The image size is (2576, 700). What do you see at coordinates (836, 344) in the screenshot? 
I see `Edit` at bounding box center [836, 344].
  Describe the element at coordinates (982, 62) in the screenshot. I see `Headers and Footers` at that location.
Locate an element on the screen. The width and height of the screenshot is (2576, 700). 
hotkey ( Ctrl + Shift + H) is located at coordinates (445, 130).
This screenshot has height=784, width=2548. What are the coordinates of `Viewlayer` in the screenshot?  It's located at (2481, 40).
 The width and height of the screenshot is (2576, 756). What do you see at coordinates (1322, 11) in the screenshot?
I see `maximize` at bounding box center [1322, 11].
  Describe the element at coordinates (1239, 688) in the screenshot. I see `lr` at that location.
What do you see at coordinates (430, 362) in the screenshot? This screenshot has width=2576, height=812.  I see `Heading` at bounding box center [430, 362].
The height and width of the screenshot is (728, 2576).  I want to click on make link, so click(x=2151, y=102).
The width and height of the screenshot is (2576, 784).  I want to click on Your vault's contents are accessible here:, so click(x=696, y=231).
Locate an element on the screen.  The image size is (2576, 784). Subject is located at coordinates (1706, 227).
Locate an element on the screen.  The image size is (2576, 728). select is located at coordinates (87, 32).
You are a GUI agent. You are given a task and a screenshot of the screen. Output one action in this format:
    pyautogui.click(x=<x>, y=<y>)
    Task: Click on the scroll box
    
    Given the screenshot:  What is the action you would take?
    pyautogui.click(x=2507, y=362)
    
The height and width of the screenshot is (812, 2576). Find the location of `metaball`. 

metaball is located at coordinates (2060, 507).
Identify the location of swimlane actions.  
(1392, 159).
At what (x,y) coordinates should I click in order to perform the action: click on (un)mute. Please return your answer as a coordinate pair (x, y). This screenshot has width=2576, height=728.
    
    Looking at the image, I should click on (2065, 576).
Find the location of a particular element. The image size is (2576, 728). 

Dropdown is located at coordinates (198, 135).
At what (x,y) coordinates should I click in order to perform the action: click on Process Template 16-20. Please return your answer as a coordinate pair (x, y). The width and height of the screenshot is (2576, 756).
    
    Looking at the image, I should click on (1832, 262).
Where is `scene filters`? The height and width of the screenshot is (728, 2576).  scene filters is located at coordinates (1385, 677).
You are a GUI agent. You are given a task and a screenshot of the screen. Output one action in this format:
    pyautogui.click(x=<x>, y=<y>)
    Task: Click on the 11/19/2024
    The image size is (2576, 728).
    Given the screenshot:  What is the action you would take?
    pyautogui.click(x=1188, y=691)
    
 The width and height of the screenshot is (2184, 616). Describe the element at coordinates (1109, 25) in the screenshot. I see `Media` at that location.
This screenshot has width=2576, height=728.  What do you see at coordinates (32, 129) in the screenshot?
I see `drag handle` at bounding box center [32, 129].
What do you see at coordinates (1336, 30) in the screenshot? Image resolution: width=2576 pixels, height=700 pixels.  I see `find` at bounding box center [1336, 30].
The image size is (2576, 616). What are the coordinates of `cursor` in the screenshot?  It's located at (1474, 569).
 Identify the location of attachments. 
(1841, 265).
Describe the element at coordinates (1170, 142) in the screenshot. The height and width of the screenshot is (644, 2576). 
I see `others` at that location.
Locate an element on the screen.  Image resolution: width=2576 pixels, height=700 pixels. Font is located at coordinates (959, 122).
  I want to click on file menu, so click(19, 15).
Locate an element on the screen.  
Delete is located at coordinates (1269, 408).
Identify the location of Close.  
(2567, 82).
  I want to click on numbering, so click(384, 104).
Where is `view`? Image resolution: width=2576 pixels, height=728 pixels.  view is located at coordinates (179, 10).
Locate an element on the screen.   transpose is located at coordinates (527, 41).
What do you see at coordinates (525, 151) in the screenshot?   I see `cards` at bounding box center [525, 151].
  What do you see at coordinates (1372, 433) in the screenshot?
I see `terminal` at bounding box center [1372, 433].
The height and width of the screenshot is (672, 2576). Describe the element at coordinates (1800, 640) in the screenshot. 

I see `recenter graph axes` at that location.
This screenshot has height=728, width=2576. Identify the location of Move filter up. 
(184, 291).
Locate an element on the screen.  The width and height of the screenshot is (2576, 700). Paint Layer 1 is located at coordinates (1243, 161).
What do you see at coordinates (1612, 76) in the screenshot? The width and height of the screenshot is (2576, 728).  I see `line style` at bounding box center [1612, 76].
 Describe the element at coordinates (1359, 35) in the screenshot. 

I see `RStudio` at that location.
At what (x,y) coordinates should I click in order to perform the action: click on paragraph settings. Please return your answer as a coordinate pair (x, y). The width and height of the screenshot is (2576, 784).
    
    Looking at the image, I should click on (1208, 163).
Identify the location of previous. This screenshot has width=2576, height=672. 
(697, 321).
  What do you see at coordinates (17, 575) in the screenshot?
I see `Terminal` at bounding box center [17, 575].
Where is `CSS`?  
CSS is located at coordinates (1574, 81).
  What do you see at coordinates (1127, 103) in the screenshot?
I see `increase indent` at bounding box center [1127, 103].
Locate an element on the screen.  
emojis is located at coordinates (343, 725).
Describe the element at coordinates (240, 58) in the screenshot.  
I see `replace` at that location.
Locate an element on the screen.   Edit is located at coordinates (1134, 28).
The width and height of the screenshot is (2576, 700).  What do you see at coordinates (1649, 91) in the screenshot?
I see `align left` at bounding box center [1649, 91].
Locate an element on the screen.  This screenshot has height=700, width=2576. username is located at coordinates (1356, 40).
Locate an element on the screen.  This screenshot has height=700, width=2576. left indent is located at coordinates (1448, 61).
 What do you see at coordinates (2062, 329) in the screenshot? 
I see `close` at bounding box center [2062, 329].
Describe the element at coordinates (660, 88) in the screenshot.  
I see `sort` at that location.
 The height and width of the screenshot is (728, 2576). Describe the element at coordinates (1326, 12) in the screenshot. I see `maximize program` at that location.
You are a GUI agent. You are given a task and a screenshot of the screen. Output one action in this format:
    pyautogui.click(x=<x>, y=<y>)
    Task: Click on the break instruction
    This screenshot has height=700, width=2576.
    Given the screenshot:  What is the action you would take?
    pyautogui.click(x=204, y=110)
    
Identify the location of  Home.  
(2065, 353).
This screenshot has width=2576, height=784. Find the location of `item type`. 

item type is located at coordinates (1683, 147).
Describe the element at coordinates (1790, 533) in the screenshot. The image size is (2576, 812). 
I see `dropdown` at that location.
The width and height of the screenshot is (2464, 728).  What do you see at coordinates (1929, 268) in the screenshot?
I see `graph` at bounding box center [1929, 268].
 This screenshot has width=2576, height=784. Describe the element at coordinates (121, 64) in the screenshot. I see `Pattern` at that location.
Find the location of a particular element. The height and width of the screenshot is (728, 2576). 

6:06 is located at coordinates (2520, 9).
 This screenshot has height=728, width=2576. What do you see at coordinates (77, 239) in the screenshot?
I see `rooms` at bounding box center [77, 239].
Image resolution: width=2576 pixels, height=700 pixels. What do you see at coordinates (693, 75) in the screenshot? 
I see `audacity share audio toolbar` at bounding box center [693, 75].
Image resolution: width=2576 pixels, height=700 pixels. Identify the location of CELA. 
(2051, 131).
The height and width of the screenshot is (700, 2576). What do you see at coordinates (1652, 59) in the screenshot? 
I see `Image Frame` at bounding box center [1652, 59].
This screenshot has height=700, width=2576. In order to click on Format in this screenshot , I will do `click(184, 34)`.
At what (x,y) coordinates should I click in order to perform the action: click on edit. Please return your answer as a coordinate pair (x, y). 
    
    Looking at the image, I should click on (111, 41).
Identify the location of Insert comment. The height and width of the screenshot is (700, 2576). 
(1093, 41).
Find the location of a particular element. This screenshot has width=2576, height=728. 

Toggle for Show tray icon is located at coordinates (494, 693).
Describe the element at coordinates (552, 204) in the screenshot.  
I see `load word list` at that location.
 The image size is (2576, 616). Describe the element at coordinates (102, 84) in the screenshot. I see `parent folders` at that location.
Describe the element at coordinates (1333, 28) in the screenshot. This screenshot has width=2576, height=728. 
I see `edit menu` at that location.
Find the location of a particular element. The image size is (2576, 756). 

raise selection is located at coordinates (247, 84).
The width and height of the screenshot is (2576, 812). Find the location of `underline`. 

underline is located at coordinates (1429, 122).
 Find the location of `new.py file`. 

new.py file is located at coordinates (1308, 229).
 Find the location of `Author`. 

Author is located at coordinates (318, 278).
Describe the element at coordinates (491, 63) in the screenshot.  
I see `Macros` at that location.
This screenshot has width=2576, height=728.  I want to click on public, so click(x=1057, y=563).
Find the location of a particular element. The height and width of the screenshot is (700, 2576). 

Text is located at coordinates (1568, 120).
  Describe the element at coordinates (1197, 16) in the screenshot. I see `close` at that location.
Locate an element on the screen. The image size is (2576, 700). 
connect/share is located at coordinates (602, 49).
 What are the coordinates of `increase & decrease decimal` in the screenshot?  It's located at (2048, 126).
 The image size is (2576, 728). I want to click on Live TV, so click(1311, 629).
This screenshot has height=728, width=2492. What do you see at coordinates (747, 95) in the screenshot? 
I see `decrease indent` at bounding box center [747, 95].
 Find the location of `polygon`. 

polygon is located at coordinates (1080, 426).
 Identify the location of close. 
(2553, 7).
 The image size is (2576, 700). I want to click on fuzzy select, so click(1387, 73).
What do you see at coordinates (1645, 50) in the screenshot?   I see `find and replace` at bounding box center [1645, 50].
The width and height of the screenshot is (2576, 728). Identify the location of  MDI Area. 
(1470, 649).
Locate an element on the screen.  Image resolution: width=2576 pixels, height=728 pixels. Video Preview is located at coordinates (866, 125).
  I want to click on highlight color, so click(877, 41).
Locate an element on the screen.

Requirements
Format as a numbered list the part of the data that opens with the line containing "coordinates (1243, 161)." and closes with the line containing "What do you see at coordinates (1612, 76)", leaving out any blank lines.

Finished exercise
1. Locate an element on the screen.  The width and height of the screenshot is (2576, 700). Paint Layer 1 is located at coordinates (1243, 161).
2. What do you see at coordinates (1612, 76) in the screenshot? The width and height of the screenshot is (2576, 728).  I see `line style` at bounding box center [1612, 76].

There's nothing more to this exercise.